**SHORT EXERCISE**
Please name the Simpsons episode, and its season, that the commentary on soccer below brings up.

**PASSAGE GIVEN**
— START —

Before we begin, I had a stroll through Ann Coulter's (it feels weird referring to her as "Ann" or "Coulter" or even "Ms. Coulter" so I'll just use her full name each time) twitter to see if she's a confirmed soccer-hater or just exploiting the occasion of the World Cup to drive traffic to her site/ light straw men on fire. Seems to be the latter. 

I only went back to June 9th - admittedly not too far - but it was so unpleasant an experience I just had to stop. But before yesterday, her only soccer-related tweet was this:


Hardly all that confrontational. Let me make something clear here. Don't like soccer? No problem. Don't like the World Cup? Also no problem. But for some reason the very idea of soccer (and the audacity of the rest of the world - who invented it - to call it football) seems to make a certain demographic in this country very defensive. I'm not exactly sure why this is the case, but it's something I've noticed each time the Cup comes around. 

It's a perfect inversion of a bit from a Simpsons episode - most things trigger a Simpsons episode in my head - Season 3's "Mother Simpson." In a flashback sequence, we get this great moment from Abe Simpson:

(Homer's Mom) "Isn't Homer cute?"
(Abe) "Probably. I'm trying to watch the Super Bowl! If people don't support this thing, it might not make it."
Whenever I am confronted by this reactionary defensiveness I describe, I think of this. On one hand, we tend to take the NFL's popularity for granted, but on the other, at least some of the humor comes from the pointlessness of Abe's loyalty, here. The Super Bowl will endure with or without his support and certainly not at the expense of his family, etc. 

The World Cup is the biggest and greatest sporting tournament on planet Earth. And it will endure with or without the attention of anyone in America. Maybe this is the root of the anti-Cup reactionaries? Realization of their own ephemeral impact on the world? Or perhaps fear that the NFL will be taken away from them if they don't defend it as strenuously and myopically as abortion or gun rights activists defend their own lines in the sand? Who the fuck knows. Who the fuck cares.

— END —

**EXTRACTED RECORDS**
— START —

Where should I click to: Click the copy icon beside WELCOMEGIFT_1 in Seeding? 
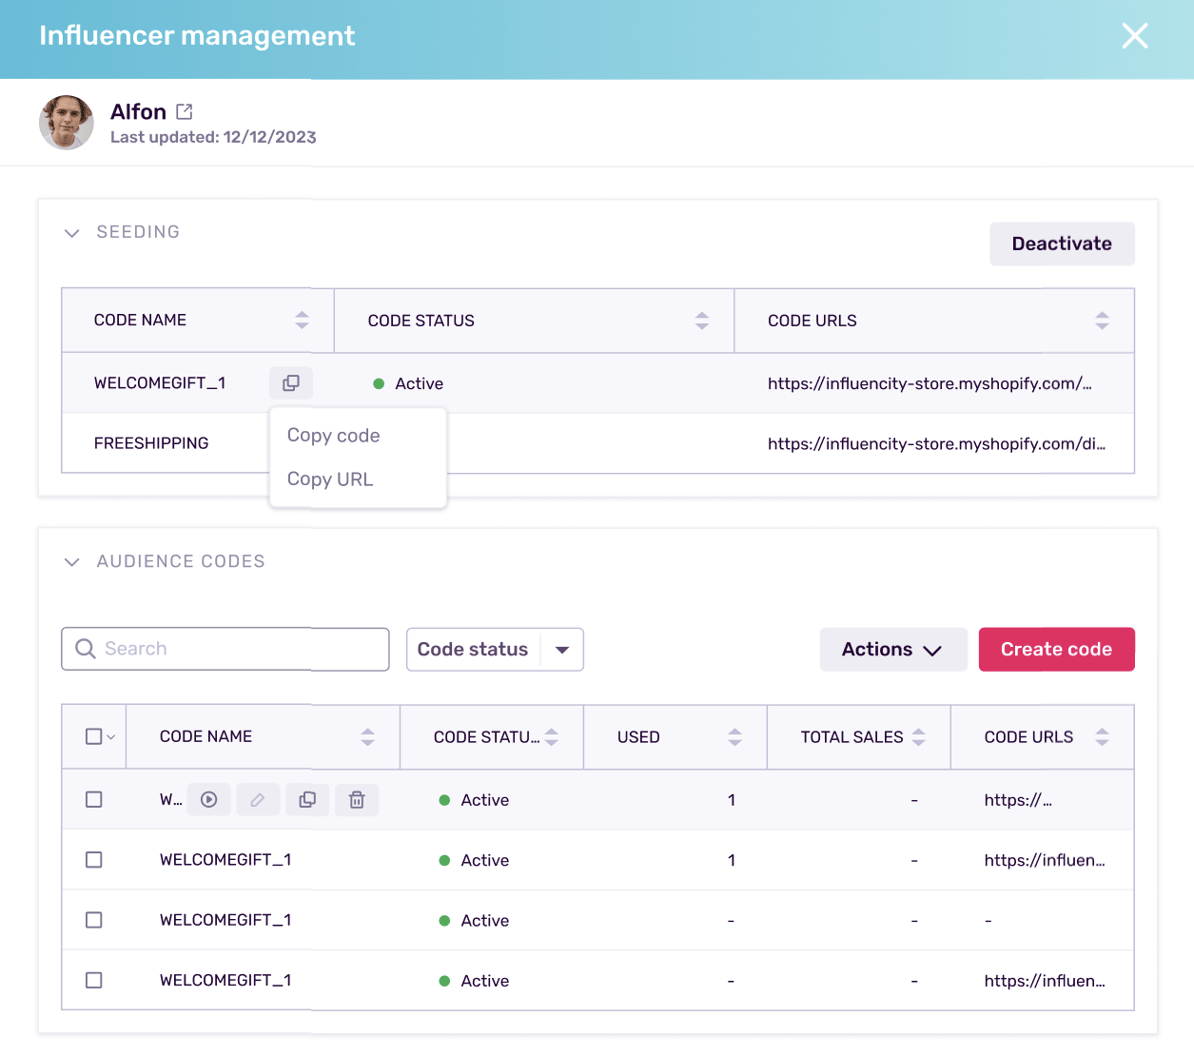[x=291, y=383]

— END —
— START —

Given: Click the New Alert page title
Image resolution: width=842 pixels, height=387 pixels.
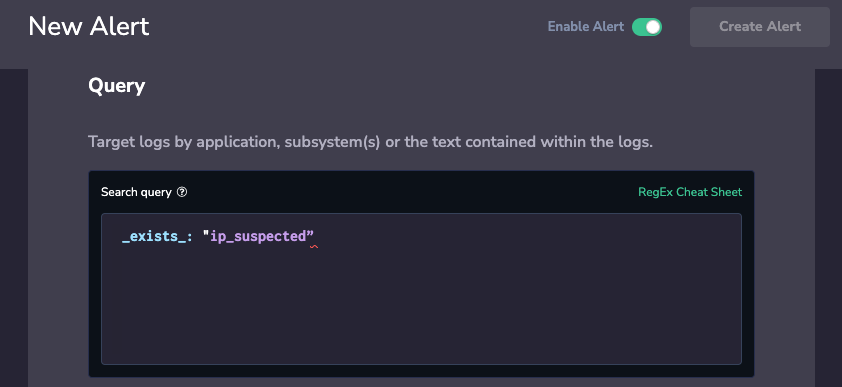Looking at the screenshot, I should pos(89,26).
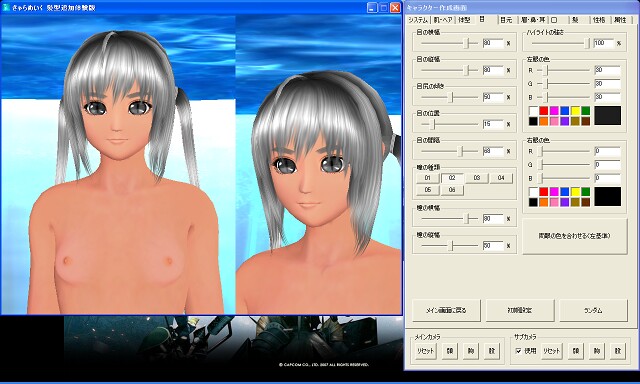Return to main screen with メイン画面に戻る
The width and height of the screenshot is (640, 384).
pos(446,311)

— END —

**THE RESPONSE**
"Mother Simpson," from Season 3.